◆ Questions:
A. Return the stretch of the maternity leave account from "I had been at" through "hospital 3 times.", copied word for word.
B. For each statement below, decide whether the maternity leave account supports it. Answer yes or no, and quote the words from the account that settle it.
(i) The writer had taught at the private Catholic school for two and a half years at the time the pregnancy was discovered.
(ii) The writer met the maternity replacement teacher before going on leave.
(iii) Pitocin was used before more natural methods of induction were tried.
C. Continue the maternity leave account, starting right after its last sentence.

── Provided passage ──

When I conceived, I was a full-time Physical Education Teacher. I never thought I would be a stay-at-home mom. I never wanted to be. I wanted to work. I wanted to be fully immersed in the full-time workforce. But I couldn’t; I had to stay home.
I had been at a private Catholic school for two and a half years when I found out I was pregnant. I was due in September, right after the start of my third year of teaching. I only taught about 5 weeks of the new school year before I went on maternity leave. I was induced, so I went on leave the day of my induction. I had not met my maternity replacement teacher yet, but I was just trusting in the process, so that when I got back from leave everything would be great. My maternity leave was long, and I was lucky to have the 3 months (90 days) of maximum short-term maternity leave. I needed that time, because I was in the hospital 3 times.
The first time was to deliver my sweet baby Nora. That was a 3 day induction process. We tried more natural methods of induction first, before we used pitocin. Then after she was born, we stayed the maximum allotted time, as Nora was having some jaundice and they wanted to make sure she was OK.

───
── Data extract ──

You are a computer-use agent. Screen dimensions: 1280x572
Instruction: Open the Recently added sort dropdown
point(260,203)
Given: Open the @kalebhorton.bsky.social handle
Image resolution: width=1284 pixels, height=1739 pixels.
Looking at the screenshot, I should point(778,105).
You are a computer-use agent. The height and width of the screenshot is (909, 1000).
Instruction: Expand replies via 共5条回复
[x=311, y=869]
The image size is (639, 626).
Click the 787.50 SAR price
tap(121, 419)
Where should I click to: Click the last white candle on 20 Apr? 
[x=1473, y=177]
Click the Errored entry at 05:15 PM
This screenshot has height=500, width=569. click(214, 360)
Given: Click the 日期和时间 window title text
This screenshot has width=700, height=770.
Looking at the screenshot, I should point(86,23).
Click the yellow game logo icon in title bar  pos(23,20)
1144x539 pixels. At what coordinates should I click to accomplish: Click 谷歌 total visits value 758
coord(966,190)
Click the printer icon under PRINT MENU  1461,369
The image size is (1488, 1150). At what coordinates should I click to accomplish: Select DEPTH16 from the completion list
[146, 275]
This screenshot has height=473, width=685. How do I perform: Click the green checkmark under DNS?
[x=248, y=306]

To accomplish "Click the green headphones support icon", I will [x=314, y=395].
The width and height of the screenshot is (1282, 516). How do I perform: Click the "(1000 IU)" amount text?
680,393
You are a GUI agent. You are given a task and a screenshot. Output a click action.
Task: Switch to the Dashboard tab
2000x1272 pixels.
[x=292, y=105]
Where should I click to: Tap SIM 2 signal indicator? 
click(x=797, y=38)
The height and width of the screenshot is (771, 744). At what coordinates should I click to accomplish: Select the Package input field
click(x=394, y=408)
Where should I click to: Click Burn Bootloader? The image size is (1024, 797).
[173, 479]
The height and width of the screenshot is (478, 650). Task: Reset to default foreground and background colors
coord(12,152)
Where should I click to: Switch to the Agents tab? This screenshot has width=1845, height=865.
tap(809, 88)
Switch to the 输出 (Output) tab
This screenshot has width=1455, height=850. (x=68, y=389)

───

◆ Per-task outputs:
A.
I had been at a private Catholic school for two and a half years when I found out I was pregnant. I was due in September, right after the start of my third year of teaching. I only taught about 5 weeks of the new school year before I went on maternity leave. I was induced, so I went on leave the day of my induction. I had not met my maternity replacement teacher yet, but I was just trusting in the process, so that when I got back from leave everything would be great. My maternity leave was long, and I was lucky to have the 3 months (90 days) of maximum short-term maternity leave. I needed that time, because I was in the hospital 3 times.

B.
(i) Yes: "I had been at a private Catholic school for two and a half years when I found out I was pregnant."
(ii) No: "I had not met my maternity replacement teacher yet"
(iii) No: "We tried more natural methods of induction first, before we used pitocin."

C.
The second time I was dealing with postpartum pre-eclampsia, a rare condition where you have high blood pressure combined with other symptoms (in my case, headaches and fatigue). For that I was in the hospital for about 72 hours, about 2 weeks after Nora’s birth.
The third time was the most influential and traumatizing time in the hospital. This time, I was hospitalized for three weeks, with serious mental health concerns. This was a hard time for me, as Nora was barely a month old, and being away from her for three weeks was excruciating, as they would not let me see her while I was admitted.
You can only imagine what happened when my maternity leave was up, and I was able to go back to work. Things were not left as organized as I was hoping they would have been beforehand. I had no clue what my maternity replacement had done with the kids. There was no documentation. I was still struggling with my mental health. It was hard to be at work.
We had to put Nora in daycare. Even though the daycare was down the street, it was very stressful to take her there at 7:30 in the morning and pick her up again at 4pm. I was worried about her all day, and she kept crying every time I picked her up. She just didn’t seem happy when I picked her up, which made it harder for me to leave her there for the day. It was hard for me to be away from her. I felt guilty, especially because I already missed more than three weeks of her life from being in the hospital, and now I had to drop her off and spend more time away from her while being a full-time working mom.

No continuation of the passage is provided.